7. Chapter 7

Chapter 7

Viola

T he tight planes of Mace's chest press into my back, my hips socketed into his as I nestle my body between his legs. Our height difference is so slight that we're nearly cheek to cheek, his arms snaked around my waist as I hold onto the stag's horns.

We're leading the group as I know best how to get to Dalery, with Plume directly behind us, clearing foliage with her magic as needed and Tulip and Morrow off to the side. I could have had Morrow ride on his own, but I worry about Tulip and think his shielding is best suited to protect her if needed. She rides behind him, her arms wrapped around his broad waist and her cheek resting on the rippling muscles of his back. Every time I get a glance at his face, he's got a self-satisfied grin, and I can't hear what they're saying, but she flushes frequently.

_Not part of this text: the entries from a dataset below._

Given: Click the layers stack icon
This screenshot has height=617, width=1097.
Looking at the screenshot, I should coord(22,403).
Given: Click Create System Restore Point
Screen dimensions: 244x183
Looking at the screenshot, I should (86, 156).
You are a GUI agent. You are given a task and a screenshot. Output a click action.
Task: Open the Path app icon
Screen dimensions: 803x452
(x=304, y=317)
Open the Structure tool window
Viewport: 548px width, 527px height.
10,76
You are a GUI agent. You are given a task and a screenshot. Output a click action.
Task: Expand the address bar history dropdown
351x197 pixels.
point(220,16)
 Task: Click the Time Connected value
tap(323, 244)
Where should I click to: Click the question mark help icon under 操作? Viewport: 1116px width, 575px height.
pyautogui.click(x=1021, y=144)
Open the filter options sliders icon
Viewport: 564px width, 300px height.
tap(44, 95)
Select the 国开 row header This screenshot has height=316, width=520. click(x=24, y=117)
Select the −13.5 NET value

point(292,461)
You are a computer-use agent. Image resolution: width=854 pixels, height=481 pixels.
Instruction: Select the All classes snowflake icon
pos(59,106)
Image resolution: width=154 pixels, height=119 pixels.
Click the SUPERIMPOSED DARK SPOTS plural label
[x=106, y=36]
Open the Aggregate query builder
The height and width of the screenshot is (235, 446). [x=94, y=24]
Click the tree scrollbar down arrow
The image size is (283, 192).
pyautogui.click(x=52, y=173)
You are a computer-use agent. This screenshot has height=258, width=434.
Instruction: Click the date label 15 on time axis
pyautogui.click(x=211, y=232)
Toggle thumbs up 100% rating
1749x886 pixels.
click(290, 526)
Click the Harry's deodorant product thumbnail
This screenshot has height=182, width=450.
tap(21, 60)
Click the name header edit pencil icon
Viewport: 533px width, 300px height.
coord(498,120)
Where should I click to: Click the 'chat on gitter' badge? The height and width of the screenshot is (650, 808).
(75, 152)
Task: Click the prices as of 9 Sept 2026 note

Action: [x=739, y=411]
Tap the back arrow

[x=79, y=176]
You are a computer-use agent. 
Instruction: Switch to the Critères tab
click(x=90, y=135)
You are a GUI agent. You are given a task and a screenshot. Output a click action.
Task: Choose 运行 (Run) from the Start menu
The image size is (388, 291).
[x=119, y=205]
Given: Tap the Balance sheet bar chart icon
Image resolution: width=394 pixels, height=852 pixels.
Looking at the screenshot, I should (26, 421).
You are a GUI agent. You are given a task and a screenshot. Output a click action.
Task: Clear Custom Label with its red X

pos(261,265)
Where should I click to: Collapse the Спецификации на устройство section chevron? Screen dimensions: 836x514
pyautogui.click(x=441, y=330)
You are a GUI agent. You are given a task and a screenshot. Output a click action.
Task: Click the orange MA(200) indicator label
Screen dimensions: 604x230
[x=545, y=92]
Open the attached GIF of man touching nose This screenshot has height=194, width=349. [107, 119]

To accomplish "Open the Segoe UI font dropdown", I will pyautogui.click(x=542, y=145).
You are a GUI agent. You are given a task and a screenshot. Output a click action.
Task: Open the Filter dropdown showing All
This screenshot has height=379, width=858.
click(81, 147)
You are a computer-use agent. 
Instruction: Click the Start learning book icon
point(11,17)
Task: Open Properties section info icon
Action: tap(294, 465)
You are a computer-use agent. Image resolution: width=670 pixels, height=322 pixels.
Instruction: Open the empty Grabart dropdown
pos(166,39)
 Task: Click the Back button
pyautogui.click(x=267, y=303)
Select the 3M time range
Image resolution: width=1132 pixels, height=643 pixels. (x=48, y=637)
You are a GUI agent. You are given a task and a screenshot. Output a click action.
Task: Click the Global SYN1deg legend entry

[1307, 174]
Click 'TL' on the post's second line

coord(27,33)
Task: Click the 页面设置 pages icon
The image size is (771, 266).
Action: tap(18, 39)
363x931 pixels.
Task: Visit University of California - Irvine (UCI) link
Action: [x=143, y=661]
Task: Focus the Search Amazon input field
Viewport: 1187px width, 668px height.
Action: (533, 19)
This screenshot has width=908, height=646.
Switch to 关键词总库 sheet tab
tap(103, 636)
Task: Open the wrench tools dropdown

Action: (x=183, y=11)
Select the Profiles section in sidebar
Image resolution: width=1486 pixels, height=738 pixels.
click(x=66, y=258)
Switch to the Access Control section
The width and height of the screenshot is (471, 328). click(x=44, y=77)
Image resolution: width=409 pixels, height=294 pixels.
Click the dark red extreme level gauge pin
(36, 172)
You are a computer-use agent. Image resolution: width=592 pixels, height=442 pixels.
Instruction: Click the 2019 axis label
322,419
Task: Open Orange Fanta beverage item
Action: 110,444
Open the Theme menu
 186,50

The landscape doesn't really change throughout the summit, but I've gotten my bearings enough to direct us southeast toward Dalery. Massive trees with sprawling branches block the sun surprisingly well, giving us coverage from its harsh rays. A few times, I spot plants that normally I would stop to collect, and it kills me to just let them go.

But we can't slow down. Not now that Himureal has an inkling of our plan.

Midway through our journey, Mace dips his mouth to my ear, his breath warm and welcome. "Why, Miss Mistflow, if I didn't know any better, I'd say you engineered this situation just to get me alone and at your mercy." His husky tone is much preferable to the sharp one he possessed earlier.

"We're hardly alone," I tease. "But don't pretend you're not happy about it. I did read your blood, Nightroot."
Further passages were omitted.